Even Fibonacci numbers

Problem 2

Each new term in the Fibonacci sequence is generated by adding the previous two terms. By starting with 1 and 2, the first 10 terms will be:

1, 2, 3, 5, 8, 13, 21, 34, 55, 89, ...

By considering the terms in the Fibonacci sequence whose values do not exceed four million, find the sum of the even-valued terms.

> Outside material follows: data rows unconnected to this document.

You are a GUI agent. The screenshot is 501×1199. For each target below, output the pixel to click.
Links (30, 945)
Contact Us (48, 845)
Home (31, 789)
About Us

object Problem_2 extends App {
    def fibLoop():Long =
    {
        var x = 1L
        var y = 2L
        var sum = 0L
        var swap = 0L

        while (x < 4000000)
        {
            if (x % 2 ==0) sum += x
            swap = x
            x = y
            y = swap + x
        }
        sum
    }
    def fib:Int = {
        lazy val fs: Stream[Int] = 0 #:: 1 #:: fs.zip(fs.tail).map(p => p._1 + p._2)
        fs.view.takeWhile(_ <= 4000000).filter(_ % 2 == 0).sum
    }

    val t1 = System.nanoTime()
    val res = fibLoop
    val t2 = (System.nanoTime() - t1 )/1000 
    println(s"The result is: $res time taken $t2 ms ")
}

Is there a more functional way of calculating the Fibonacci sequence and taking the sum of the even values below 4 million?

Is the imperative method 1000x faster?

Answer 1

No iteration is required to calculate this result.

Every third Fibonacci number is even. The Fibonacci numbers can be expressed in closed form as:

Fib(n) = 1/sqrt(5) * (phi^n - psi'^n)

where

phi = (1 + sqrt(5) / 2)

and

psi = (1 - sqrt(5) / 2)

F(n) is even when n is a multiple of 3.

Therefore the sum of even fibonacci numbers is equal to the sum of two geometric series, and can be calculated directly and exactly.

P.S. A little experimentation shows that

sum(i=0..n) Fib(3*i) = (Fib(3*n + 2) - 1) / 2

e.g.

2 + 8 + 34 = 44 = (89 - 1) / 2